The paper discusses uniqueness of solutions to stationary elliptic problems of the type $$\begin{aligned} A(u)+H(u)=f\in {\mathcal {D}}'(\Omega ), \end{aligned}$$ where $$\Omega \ \in R^{N},\ $$ $$u\in W^{1,p}(\Omega )\ (1\le p\le +\infty ),\ A(u)\ $$ is an elliptic operator, $$H(u)\ $$ is an Hamiltonian that grows with $$\left| {\nabla u}\right| ^{p}$$ and f is given. Methods introduced in Artola (Boll UMI 6(5-B):51–71, 1986), (Proceedings of the International Conference on Generalized Functions, (ICGF 2000).
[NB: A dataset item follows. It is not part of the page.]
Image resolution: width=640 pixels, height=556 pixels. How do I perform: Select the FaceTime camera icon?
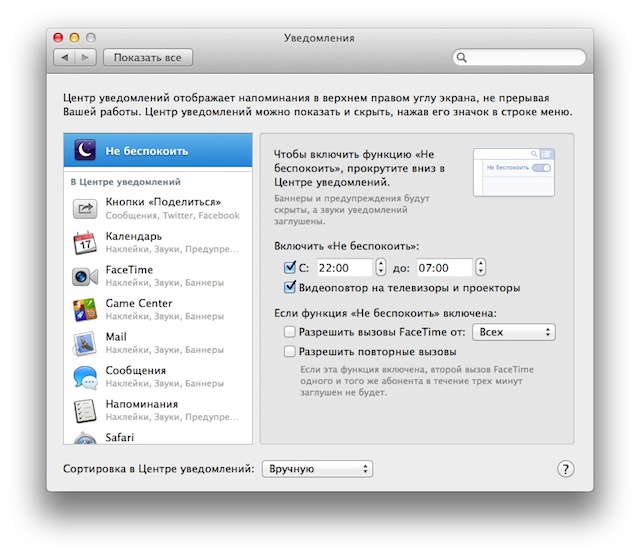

Cambridge Scientific Publishers, Cambridge, 51–92, 2004), (Ricerche di Matematica XLIV, fasc. 2:400–420, 1995) for quasilinear parabolic or elliptic equations, together with properties for some continuity moduli, are used to improve some results from Barles and Murat (Arch Ration Mech Anal 133(1):77–101, 1995) for bounded solutions and from Barles and Porretta (Ann Scuola Norm Sup Pisa Cl Sci 5(1):107–136, 2006), Lions (J Anal Math 45: 234–254, 1985) for unbounded solutions, when 1 $$\le p\le 2.$$ Unilateral problems are considered and the case where f depends on the solution u is also discussed.